(Item position entries)
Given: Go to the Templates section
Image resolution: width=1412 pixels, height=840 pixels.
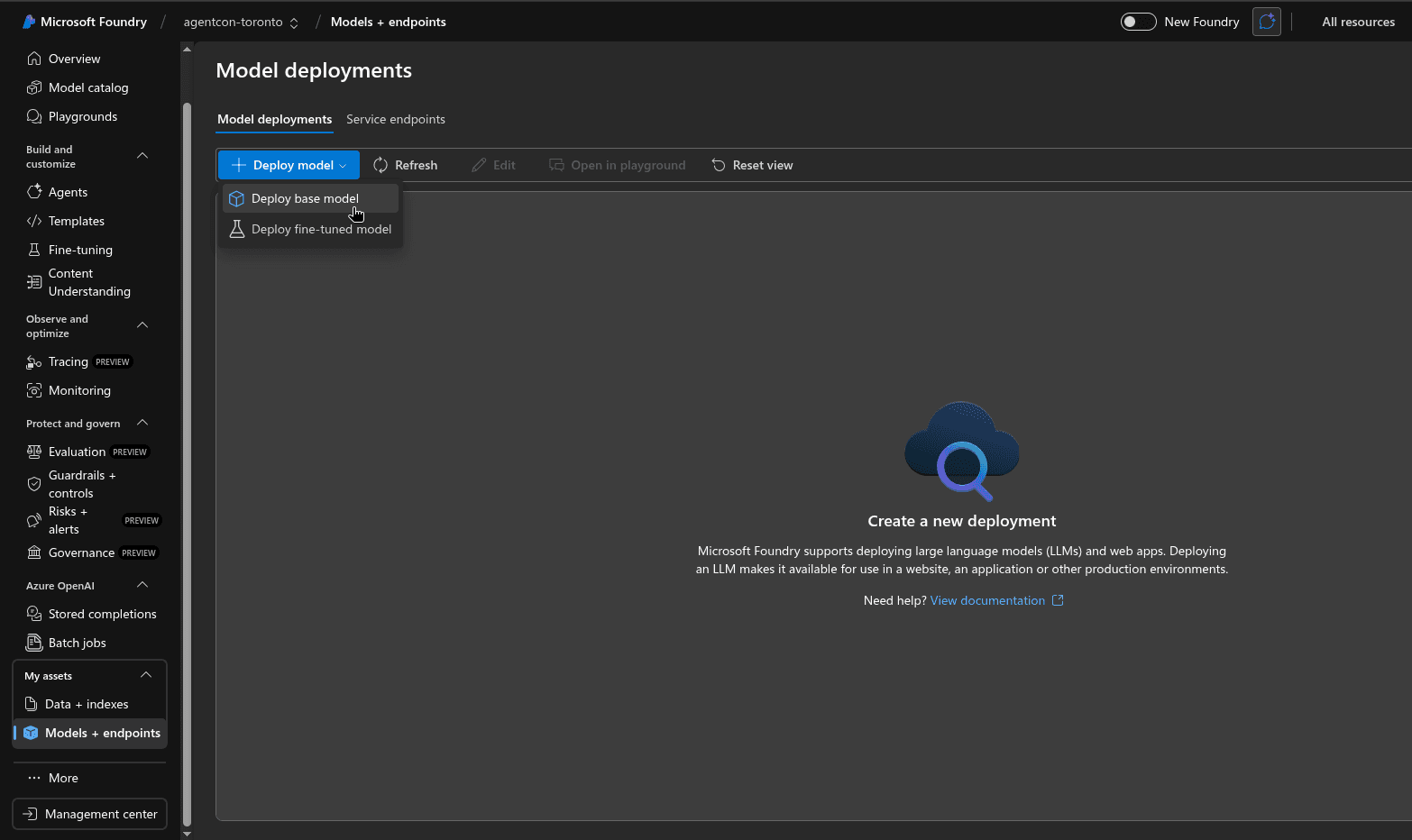Looking at the screenshot, I should 77,220.
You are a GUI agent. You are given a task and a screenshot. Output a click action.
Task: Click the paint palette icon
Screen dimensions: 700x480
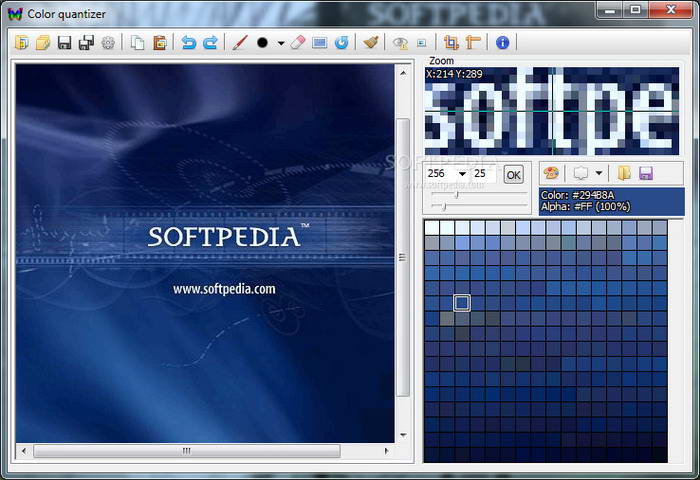[551, 173]
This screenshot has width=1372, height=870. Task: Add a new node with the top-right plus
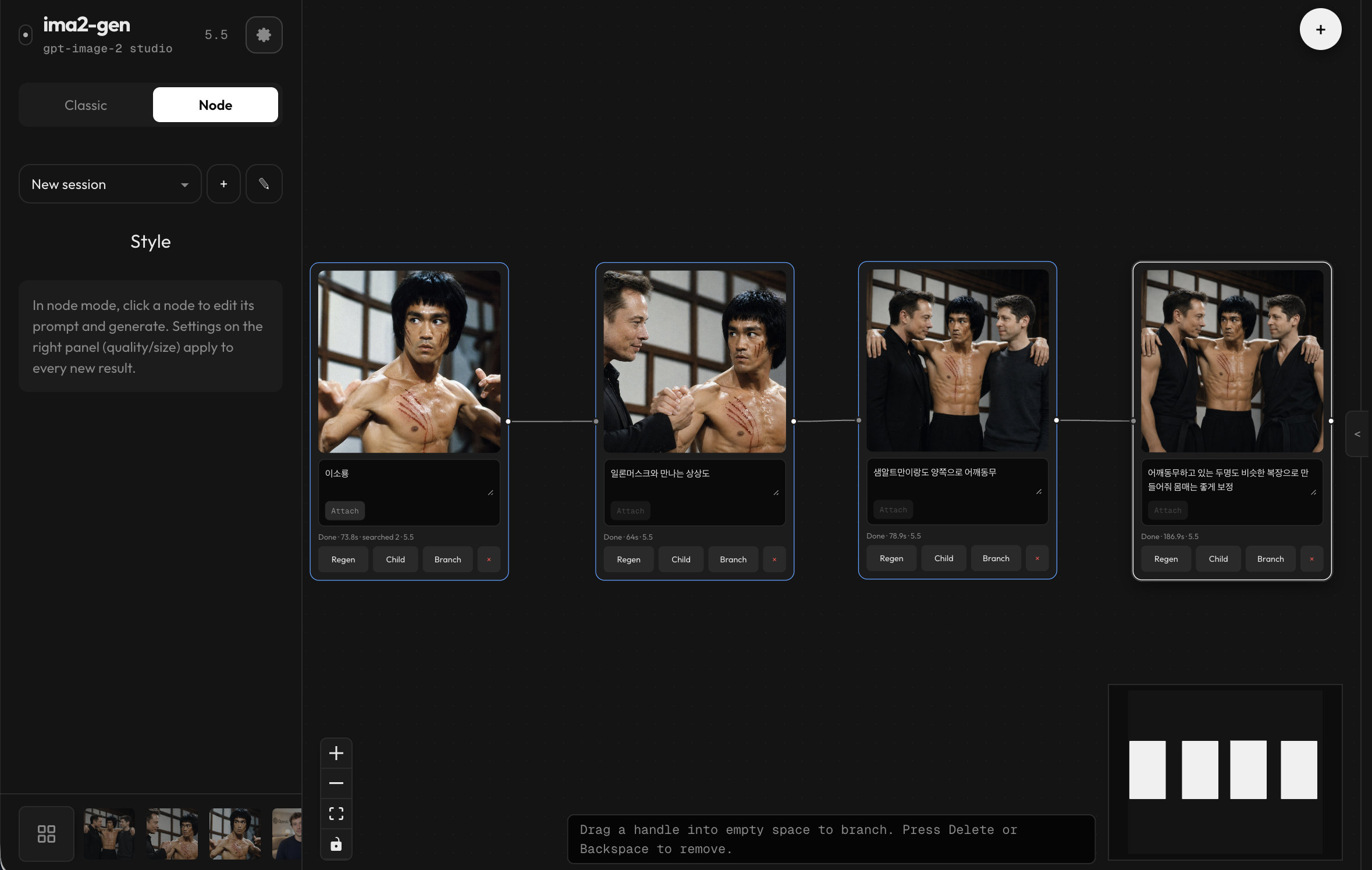pyautogui.click(x=1320, y=30)
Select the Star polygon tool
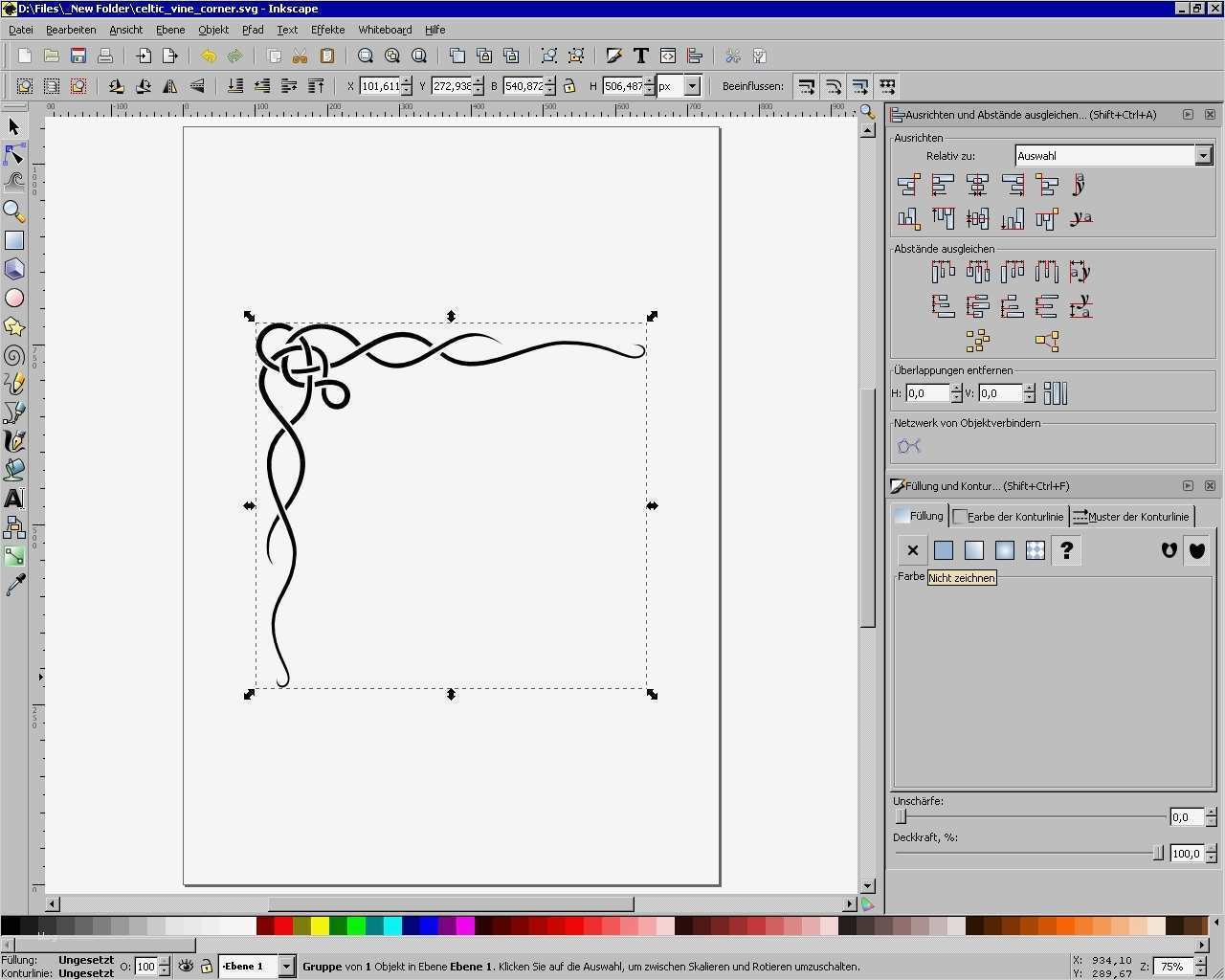The width and height of the screenshot is (1225, 980). pyautogui.click(x=14, y=327)
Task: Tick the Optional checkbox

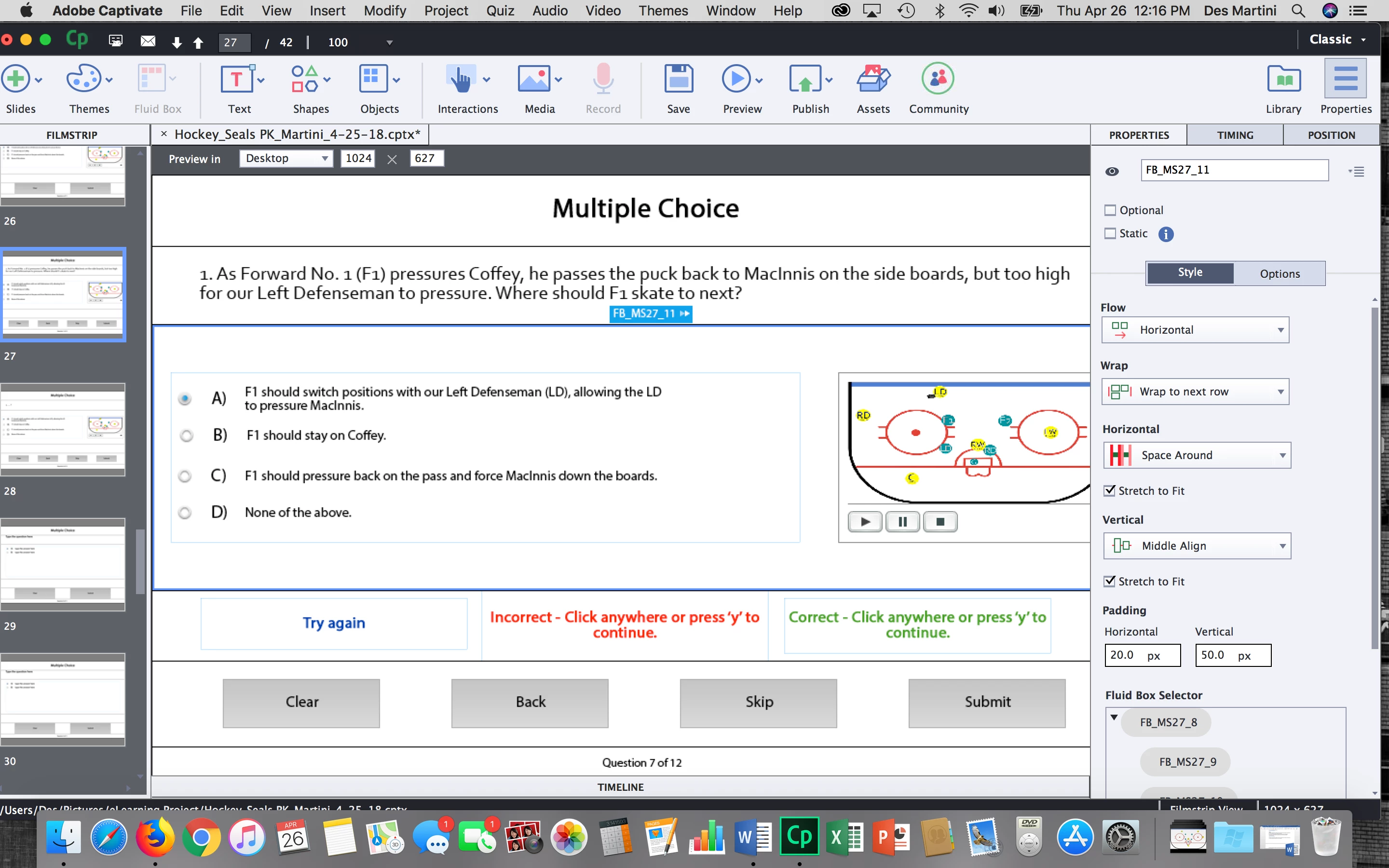Action: click(1111, 210)
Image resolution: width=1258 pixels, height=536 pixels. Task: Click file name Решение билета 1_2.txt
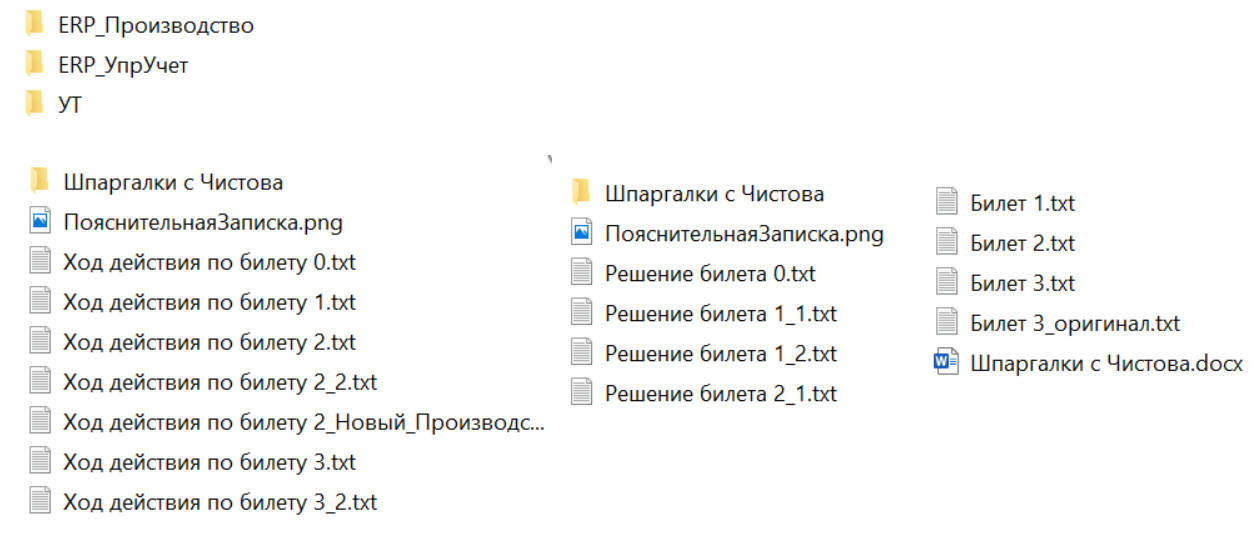click(x=720, y=353)
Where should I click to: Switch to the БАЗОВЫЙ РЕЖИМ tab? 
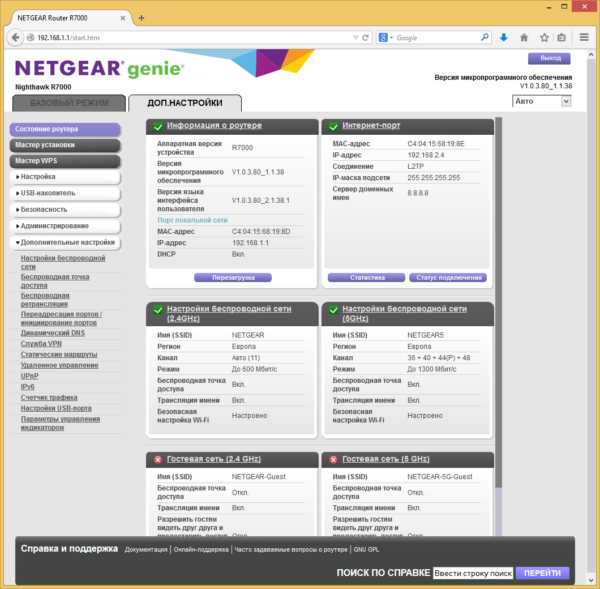point(69,103)
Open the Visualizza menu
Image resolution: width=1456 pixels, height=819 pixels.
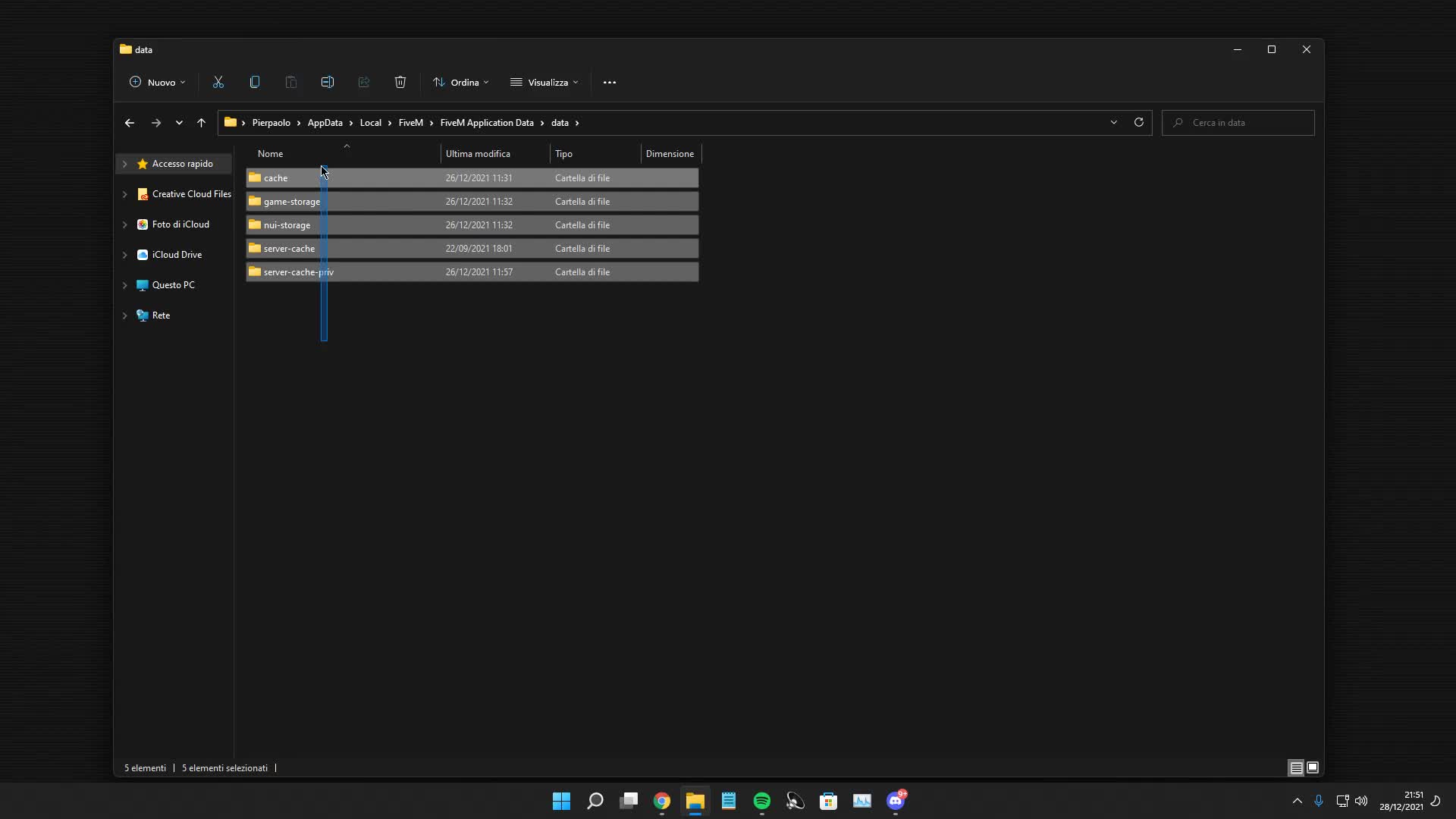tap(544, 82)
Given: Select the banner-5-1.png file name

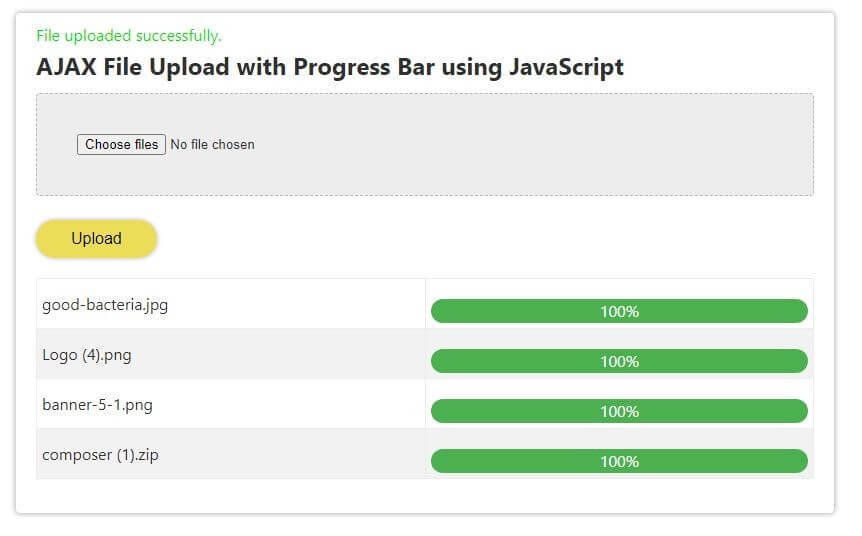Looking at the screenshot, I should (97, 405).
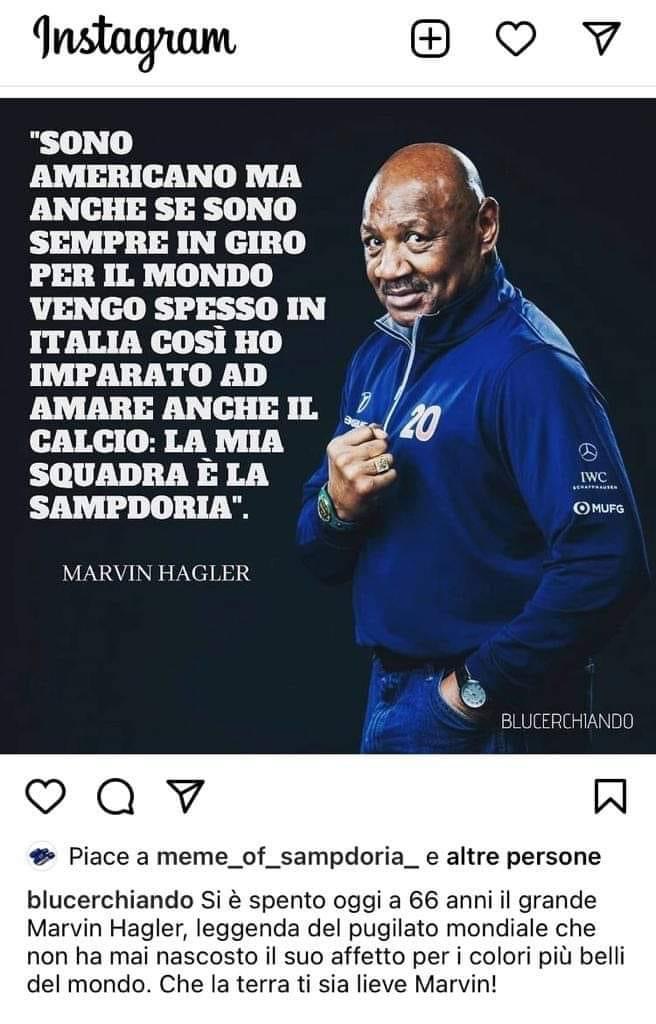View altre persone who liked

click(523, 857)
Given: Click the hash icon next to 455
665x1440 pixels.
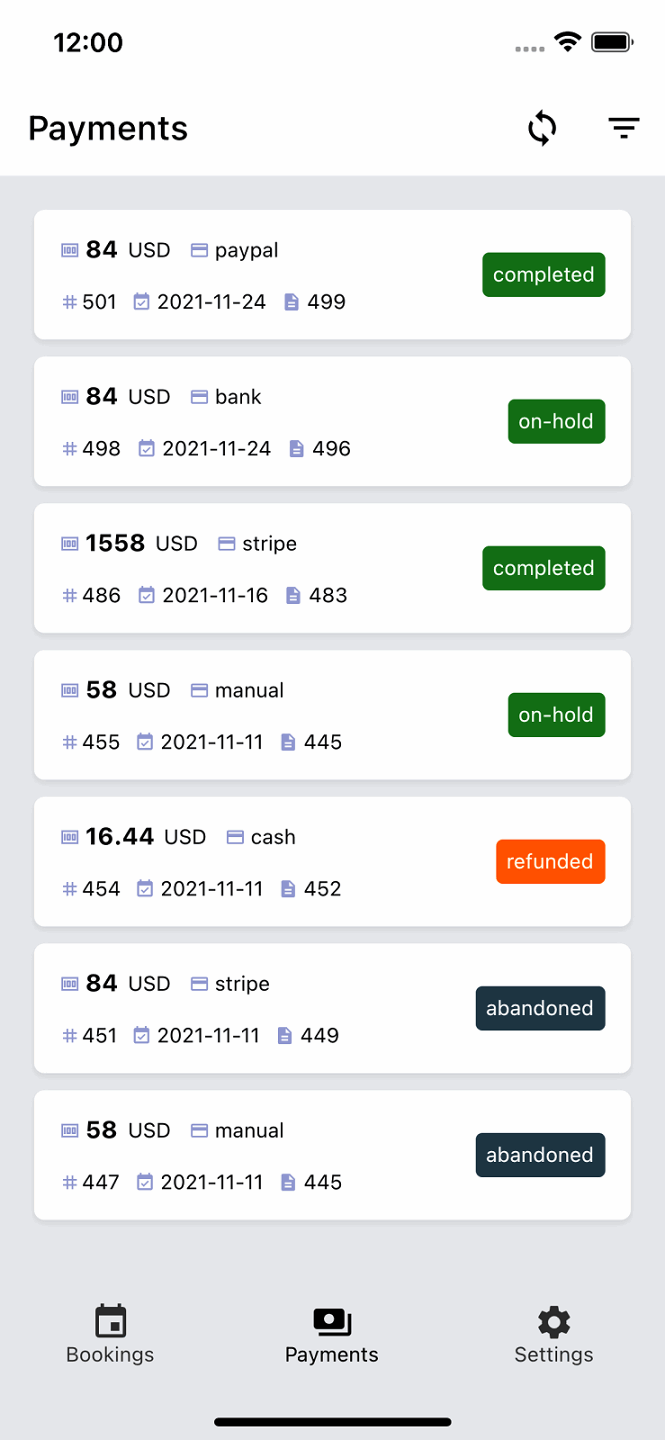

# Challenge:
Revise the records from the line containing "Given: Select the banner-5-1.png file name" through the end of the records, both ends included, by replacing "Given" with "Instruction" and keeping everything else the same. Leave the pictures out of your answer.

# Answer to the exercise:
Instruction: Select the banner-5-1.png file name

Looking at the screenshot, I should (97, 405).
View altre persone who liked

click(523, 857)
Instruction: Click the hash icon next to 455
665x1440 pixels.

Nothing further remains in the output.